▸ **Exercise details**
Update the Bausch & Lomb acquisition article by repeating everything from "eyeonics, founded in" down to "Bausch & Lomb said.", with "implanted" changed to "placed".

▸ **Supplied passage**
Bausch to Buy eyeonics
Bausch & Lomb announced it will acquire eyeonics inc., a private ophthalmic medical device company based in Aliso Viejo, Calif. Financial terms of the transaction, which is expected to close during the first quarter of 2008 subject to standard regulatory approval, were not disclosed.
On completion of the acquisition, eyeonics’ operations will become part of Bausch & Lomb’s surgical business, which offers intraocular lenses, phacoemulsification equipment, vitreoretinal and refractive products to ophthalmologists worldwide. The US surgical business will be led by J. Andy Corley, eyeonics’ co-founder, chairman, and CEO.
eyeonics, founded in 1998, developed and markets the crystalens intraocular lens (IOL) for the treatment of cataracts. The crystalens IOL replaces the eye’s natural lens and has been implanted in more than 95,000 eyes worldwide, Bausch & Lomb said.
"Accommodation is the eye’s method to achieve near-distance focusing by altering the curvature of the natural crystalline lens, allowing a person to easily read small type used in books, restaurant menus and on computer monitors," the company said in a statement. "As the natural lens ages, accommodation decreases. This results in a condition known as presbyopia for most people over age 40, for which reading glasses are commonly required."
Other approved IOLs only permit focusing at a fixed distances, while the crystalens IOL mimics the accommodating characteristics of a natural lens.

(Stored items)
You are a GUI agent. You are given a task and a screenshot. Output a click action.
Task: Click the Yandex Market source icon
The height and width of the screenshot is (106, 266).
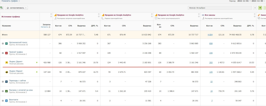click(x=7, y=72)
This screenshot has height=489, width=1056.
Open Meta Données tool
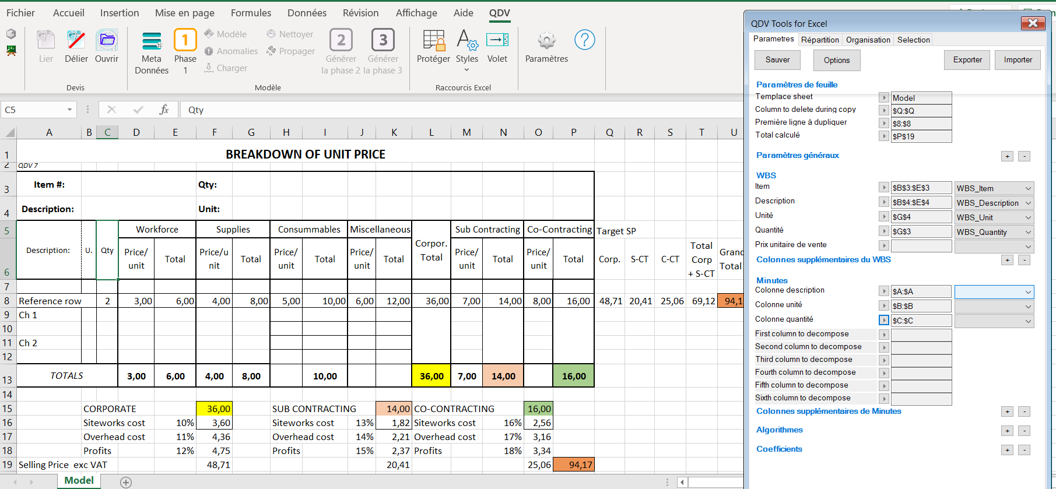[x=152, y=41]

▸ **Task output**
eyeonics, founded in 1998, developed and markets the crystalens intraocular lens (IOL) for the treatment of cataracts. The crystalens IOL replaces the eye’s natural lens and has been placed in more than 95,000 eyes worldwide, Bausch & Lomb said.